February 21, 2006
Effective Copywriting 10 Rules
The Ten Basic Rules Of Writing A Good Sales Letter
For many small enterprises, a sales letter is the only marketing tool. They might not have a budget for anything else. But a carefully mapped out sales letter can create magic for your top line and bottom line. Just follow a few guidelines as mentioned below and see your profits soar.
- You must always target the wants, needs, and desires of your prospective clients. Walk a mile in the prospect’s shoes before writing any sales letter. Remember what they are looking for in the letter is “What exactly is in it for me?” So tell them what is there for them.
- Avoid the crowd mentality. Write to specific people. You should write to a real and living person. Write the letter as if you’re writing to one friend, not to 1000’s of people.
- People buy benefits and not features. You should begin by distinguishing the benefits from the features. The sales letter should be able to influence your reader to buy your stuff based on the grounds of what benefit the product/ service derives and not based on its features. It is the benefit the buyers buy and not just the feature in isolation.
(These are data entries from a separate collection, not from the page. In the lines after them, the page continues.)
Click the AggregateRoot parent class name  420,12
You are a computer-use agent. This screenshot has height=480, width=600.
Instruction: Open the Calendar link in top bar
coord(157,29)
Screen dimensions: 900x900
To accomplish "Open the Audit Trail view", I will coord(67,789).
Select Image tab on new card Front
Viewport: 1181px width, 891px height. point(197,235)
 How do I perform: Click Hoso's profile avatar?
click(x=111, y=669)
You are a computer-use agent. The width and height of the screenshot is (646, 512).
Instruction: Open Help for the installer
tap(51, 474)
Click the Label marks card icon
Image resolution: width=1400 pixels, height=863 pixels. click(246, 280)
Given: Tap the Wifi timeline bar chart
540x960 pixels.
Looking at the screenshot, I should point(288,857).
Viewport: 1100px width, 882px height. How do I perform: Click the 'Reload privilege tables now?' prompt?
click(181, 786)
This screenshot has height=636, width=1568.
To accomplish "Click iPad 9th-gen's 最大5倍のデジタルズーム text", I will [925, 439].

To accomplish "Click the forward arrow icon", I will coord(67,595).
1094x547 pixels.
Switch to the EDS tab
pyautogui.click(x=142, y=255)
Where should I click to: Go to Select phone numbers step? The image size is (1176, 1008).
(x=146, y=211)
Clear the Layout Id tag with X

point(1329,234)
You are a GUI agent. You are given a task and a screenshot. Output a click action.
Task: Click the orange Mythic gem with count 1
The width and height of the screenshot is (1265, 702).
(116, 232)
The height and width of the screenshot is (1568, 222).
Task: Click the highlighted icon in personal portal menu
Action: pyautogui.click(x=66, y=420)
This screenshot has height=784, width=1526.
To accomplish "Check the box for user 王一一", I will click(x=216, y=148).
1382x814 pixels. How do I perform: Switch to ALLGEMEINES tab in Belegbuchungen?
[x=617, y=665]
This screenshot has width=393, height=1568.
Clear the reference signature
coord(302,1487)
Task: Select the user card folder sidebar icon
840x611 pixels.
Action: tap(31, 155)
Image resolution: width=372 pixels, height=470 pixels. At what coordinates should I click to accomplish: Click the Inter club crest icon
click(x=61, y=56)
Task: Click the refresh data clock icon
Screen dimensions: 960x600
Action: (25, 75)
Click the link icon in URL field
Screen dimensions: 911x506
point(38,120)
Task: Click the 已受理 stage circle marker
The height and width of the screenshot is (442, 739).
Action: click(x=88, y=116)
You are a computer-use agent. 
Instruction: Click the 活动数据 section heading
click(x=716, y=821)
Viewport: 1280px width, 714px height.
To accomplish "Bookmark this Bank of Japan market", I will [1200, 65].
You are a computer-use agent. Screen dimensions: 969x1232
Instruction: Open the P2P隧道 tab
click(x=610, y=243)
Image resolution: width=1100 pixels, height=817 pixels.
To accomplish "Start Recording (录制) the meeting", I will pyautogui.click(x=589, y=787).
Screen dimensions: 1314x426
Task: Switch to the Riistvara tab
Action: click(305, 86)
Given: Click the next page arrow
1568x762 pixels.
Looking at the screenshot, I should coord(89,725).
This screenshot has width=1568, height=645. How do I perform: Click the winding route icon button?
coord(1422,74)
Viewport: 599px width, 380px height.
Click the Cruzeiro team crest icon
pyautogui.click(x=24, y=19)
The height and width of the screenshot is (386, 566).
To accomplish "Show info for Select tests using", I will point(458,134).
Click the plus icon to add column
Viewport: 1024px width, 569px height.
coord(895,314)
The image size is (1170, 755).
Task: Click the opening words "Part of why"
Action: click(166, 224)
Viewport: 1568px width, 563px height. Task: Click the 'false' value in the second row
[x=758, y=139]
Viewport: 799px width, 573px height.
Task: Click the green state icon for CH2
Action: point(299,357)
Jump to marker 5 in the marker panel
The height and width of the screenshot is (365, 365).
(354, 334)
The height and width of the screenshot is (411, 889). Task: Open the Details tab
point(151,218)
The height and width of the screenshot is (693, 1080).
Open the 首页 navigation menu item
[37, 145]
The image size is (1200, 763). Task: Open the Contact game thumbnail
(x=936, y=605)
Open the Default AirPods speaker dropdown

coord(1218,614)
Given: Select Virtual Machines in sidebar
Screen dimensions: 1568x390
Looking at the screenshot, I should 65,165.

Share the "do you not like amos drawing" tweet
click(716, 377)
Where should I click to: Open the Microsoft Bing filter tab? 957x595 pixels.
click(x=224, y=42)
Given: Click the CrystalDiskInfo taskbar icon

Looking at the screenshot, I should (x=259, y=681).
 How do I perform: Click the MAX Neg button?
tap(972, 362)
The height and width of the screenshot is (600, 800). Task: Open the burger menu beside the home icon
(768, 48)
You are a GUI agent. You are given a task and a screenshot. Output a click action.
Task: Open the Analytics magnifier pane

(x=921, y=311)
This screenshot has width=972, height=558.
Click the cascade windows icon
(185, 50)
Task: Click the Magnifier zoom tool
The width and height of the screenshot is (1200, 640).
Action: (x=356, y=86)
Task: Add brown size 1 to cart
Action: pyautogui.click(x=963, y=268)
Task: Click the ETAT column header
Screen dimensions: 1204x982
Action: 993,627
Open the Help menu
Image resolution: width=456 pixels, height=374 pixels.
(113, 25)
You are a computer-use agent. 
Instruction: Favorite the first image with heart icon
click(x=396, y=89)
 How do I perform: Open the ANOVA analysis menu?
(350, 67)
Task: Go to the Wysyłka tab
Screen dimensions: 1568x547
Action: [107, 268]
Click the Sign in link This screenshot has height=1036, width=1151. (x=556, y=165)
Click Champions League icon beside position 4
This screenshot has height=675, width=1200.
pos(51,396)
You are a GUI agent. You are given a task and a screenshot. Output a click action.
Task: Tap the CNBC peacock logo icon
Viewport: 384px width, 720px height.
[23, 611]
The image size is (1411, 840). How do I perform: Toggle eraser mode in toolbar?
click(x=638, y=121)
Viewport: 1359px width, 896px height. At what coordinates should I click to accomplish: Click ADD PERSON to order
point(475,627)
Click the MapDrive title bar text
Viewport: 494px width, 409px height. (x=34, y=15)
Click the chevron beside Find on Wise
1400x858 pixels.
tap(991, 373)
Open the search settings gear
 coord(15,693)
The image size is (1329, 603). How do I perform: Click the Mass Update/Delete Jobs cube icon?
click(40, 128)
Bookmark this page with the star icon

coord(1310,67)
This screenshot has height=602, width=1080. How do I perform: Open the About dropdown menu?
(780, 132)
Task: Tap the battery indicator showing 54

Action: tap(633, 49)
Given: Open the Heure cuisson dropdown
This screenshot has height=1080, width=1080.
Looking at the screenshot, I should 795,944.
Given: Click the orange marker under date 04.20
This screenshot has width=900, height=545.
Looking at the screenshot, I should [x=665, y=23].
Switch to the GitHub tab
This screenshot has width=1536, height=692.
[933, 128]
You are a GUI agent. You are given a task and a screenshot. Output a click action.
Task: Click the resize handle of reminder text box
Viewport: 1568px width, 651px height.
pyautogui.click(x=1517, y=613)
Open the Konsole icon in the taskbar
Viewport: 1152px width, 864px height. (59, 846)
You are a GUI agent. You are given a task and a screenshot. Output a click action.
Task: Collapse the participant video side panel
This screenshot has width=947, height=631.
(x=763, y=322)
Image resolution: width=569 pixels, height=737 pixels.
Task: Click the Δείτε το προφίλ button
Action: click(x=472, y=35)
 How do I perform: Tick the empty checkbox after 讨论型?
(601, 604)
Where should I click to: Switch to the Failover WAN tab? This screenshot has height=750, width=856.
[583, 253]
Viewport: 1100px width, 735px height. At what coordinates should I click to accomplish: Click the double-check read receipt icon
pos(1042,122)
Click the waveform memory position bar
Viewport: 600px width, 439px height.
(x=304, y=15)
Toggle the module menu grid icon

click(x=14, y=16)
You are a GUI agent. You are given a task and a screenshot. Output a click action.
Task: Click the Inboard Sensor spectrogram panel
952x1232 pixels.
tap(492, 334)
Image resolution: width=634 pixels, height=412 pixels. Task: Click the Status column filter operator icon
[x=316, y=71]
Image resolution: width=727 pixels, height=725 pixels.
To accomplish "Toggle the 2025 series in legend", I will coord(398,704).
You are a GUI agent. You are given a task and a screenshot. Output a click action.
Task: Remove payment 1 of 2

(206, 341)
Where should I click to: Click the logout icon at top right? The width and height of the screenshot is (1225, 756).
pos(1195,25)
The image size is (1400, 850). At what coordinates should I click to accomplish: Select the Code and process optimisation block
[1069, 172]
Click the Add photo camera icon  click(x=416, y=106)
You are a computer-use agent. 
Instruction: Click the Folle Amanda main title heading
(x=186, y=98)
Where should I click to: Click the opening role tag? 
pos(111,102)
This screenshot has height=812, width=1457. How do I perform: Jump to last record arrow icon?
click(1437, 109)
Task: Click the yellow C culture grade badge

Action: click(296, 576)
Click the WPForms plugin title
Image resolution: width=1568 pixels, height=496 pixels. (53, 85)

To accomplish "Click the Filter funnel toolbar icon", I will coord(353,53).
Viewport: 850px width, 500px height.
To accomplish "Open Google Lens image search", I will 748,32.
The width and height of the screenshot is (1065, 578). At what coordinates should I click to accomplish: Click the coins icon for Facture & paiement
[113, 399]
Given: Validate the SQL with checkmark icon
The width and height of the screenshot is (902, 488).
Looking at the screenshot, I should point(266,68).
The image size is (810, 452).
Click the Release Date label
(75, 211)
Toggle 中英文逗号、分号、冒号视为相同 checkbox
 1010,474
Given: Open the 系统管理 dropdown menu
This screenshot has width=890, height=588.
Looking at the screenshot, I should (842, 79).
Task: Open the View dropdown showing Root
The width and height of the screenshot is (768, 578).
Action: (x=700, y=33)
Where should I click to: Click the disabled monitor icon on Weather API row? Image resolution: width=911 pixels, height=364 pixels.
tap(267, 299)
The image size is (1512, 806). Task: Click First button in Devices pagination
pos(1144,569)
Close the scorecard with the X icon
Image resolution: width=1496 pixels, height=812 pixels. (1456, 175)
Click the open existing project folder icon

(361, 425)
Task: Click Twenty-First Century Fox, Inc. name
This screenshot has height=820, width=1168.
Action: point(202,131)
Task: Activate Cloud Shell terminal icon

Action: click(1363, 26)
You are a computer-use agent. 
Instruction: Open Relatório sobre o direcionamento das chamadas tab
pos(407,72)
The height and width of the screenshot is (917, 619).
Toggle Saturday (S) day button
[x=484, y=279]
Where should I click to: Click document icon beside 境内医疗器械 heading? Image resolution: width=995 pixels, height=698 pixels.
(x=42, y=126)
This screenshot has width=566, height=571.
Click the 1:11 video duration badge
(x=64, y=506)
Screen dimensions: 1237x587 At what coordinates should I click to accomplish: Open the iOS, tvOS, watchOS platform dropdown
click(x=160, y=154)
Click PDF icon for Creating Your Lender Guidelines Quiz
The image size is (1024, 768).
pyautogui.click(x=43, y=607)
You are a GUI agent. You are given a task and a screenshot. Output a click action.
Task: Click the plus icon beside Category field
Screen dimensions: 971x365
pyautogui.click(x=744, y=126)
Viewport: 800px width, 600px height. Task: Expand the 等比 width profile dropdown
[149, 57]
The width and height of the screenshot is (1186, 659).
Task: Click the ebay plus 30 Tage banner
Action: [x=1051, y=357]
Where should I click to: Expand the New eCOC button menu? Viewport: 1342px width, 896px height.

- Hook your readers with the first line itself. You have to compete with several unsolicited mails at any given time. So your letter should be crisp and catchy. The headline should make the reader read the first line, the first line should make him read the second, and so on.
- Provide the reader with specific and relevant information. Do not go on and on about a product or service. Do not go around in circles. List specific benefits and tell them how their life would be easier with the benefits that are being offered.
- Your sales letter must sell. The basic aim of your sales letter is to sell, isn’t it? It must sell. And for it to sell, it must be written in a conversational tone. Talk to your prospect in a lucid and friendly manner. Chuck the ornamental language and think of basic grammar rules as optional.
- Test your sales letter. Try and ask yourself, if someone was writing the same letter to you, would you get convinced enough to spend your hard-earned dollars on it?
- Make the sales letter as lengthy as it has to be. There is nothing called too long or too short. The basic thing that matters is the interest factor. The sales letter should be interesting and appealing.
- Focus on the aesthetics. Use user-friendly fonts and templates that will make it visually appealing. You can use bullets and highlighters to break the clutter. Try not to end any page except the last page in a complete sentence. Most newspapers apply this tactic. If you do not end the page in a complete sentence, the reader will automatically navigate to the next page for completion.
- Tell the reader precisely what to do. What do you want the reader to do next? Does he have to send in a reply card? Or does he have to place an order? Or call for more information? Schedule an appointment? Notify him accordingly. Do not presume he would know. It is amazing how many sales letters fail to inform the reader about the subsequent step. They consider that the reader to be a mind reader. But sadly enough, this is not the case.